Problem description — Pull every line from the listing below and copy each one word for word.

======== Working data ========

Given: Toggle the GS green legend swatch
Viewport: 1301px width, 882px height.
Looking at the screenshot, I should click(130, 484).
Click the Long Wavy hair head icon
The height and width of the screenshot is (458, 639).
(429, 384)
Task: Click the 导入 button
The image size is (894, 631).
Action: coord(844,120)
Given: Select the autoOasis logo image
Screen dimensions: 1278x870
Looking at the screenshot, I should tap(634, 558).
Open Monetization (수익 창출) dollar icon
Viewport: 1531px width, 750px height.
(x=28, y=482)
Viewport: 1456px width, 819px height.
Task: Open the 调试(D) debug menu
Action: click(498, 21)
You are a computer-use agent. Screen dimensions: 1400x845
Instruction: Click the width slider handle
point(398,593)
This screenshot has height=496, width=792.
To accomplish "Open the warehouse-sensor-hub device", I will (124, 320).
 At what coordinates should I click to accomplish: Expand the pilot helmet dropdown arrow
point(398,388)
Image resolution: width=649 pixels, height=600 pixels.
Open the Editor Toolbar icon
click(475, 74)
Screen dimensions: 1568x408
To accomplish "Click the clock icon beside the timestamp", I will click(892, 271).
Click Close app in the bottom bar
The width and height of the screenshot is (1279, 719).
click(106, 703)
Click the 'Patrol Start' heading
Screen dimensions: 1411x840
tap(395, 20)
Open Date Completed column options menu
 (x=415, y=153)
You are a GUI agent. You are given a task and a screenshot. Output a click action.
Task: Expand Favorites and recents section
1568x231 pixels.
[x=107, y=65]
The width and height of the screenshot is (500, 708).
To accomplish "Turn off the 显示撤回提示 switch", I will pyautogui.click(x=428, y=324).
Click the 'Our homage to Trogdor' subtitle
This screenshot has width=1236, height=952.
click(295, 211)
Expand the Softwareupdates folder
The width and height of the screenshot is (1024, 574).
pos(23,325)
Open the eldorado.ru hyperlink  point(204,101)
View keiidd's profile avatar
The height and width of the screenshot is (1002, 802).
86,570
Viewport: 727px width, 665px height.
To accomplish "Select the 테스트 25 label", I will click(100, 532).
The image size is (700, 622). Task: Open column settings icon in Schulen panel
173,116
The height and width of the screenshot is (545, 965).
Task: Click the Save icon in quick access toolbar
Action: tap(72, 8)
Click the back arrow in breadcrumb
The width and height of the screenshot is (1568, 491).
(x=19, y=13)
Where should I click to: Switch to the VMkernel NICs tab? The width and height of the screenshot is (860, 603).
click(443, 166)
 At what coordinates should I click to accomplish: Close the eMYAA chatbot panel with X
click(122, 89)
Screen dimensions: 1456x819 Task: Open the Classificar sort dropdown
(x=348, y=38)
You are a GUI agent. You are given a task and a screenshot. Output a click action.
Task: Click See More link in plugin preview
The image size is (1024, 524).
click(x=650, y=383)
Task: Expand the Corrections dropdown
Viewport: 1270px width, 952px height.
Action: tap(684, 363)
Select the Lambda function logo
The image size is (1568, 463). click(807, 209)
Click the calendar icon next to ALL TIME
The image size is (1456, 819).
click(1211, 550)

========

Full response —
Given: Toggle the GS green legend swatch
Viewport: 1301px width, 882px height.
Looking at the screenshot, I should click(130, 484).
Click the Long Wavy hair head icon
The height and width of the screenshot is (458, 639).
(429, 384)
Task: Click the 导入 button
The image size is (894, 631).
Action: coord(844,120)
Given: Select the autoOasis logo image
Screen dimensions: 1278x870
Looking at the screenshot, I should tap(634, 558).
Open Monetization (수익 창출) dollar icon
Viewport: 1531px width, 750px height.
(x=28, y=482)
Viewport: 1456px width, 819px height.
Task: Open the 调试(D) debug menu
Action: click(498, 21)
You are a computer-use agent. Screen dimensions: 1400x845
Instruction: Click the width slider handle
point(398,593)
This screenshot has height=496, width=792.
To accomplish "Open the warehouse-sensor-hub device", I will (124, 320).
 At what coordinates should I click to accomplish: Expand the pilot helmet dropdown arrow
point(398,388)
Image resolution: width=649 pixels, height=600 pixels.
Open the Editor Toolbar icon
click(475, 74)
Screen dimensions: 1568x408
To accomplish "Click the clock icon beside the timestamp", I will click(892, 271).
Click Close app in the bottom bar
The width and height of the screenshot is (1279, 719).
click(106, 703)
Click the 'Patrol Start' heading
Screen dimensions: 1411x840
tap(395, 20)
Open Date Completed column options menu
 (x=415, y=153)
You are a GUI agent. You are given a task and a screenshot. Output a click action.
Task: Expand Favorites and recents section
1568x231 pixels.
[x=107, y=65]
The width and height of the screenshot is (500, 708).
To accomplish "Turn off the 显示撤回提示 switch", I will pyautogui.click(x=428, y=324).
Click the 'Our homage to Trogdor' subtitle
This screenshot has width=1236, height=952.
click(295, 211)
Expand the Softwareupdates folder
The width and height of the screenshot is (1024, 574).
pos(23,325)
Open the eldorado.ru hyperlink  point(204,101)
View keiidd's profile avatar
The height and width of the screenshot is (1002, 802).
86,570
Viewport: 727px width, 665px height.
To accomplish "Select the 테스트 25 label", I will click(100, 532).
The image size is (700, 622). Task: Open column settings icon in Schulen panel
173,116
The height and width of the screenshot is (545, 965).
Task: Click the Save icon in quick access toolbar
Action: tap(72, 8)
Click the back arrow in breadcrumb
The width and height of the screenshot is (1568, 491).
(x=19, y=13)
Where should I click to: Switch to the VMkernel NICs tab? The width and height of the screenshot is (860, 603).
click(443, 166)
 At what coordinates should I click to accomplish: Close the eMYAA chatbot panel with X
click(122, 89)
Screen dimensions: 1456x819 Task: Open the Classificar sort dropdown
(x=348, y=38)
You are a GUI agent. You are given a task and a screenshot. Output a click action.
Task: Click See More link in plugin preview
The image size is (1024, 524).
click(x=650, y=383)
Task: Expand the Corrections dropdown
Viewport: 1270px width, 952px height.
Action: tap(684, 363)
Select the Lambda function logo
The image size is (1568, 463). click(807, 209)
Click the calendar icon next to ALL TIME
The image size is (1456, 819).
click(1211, 550)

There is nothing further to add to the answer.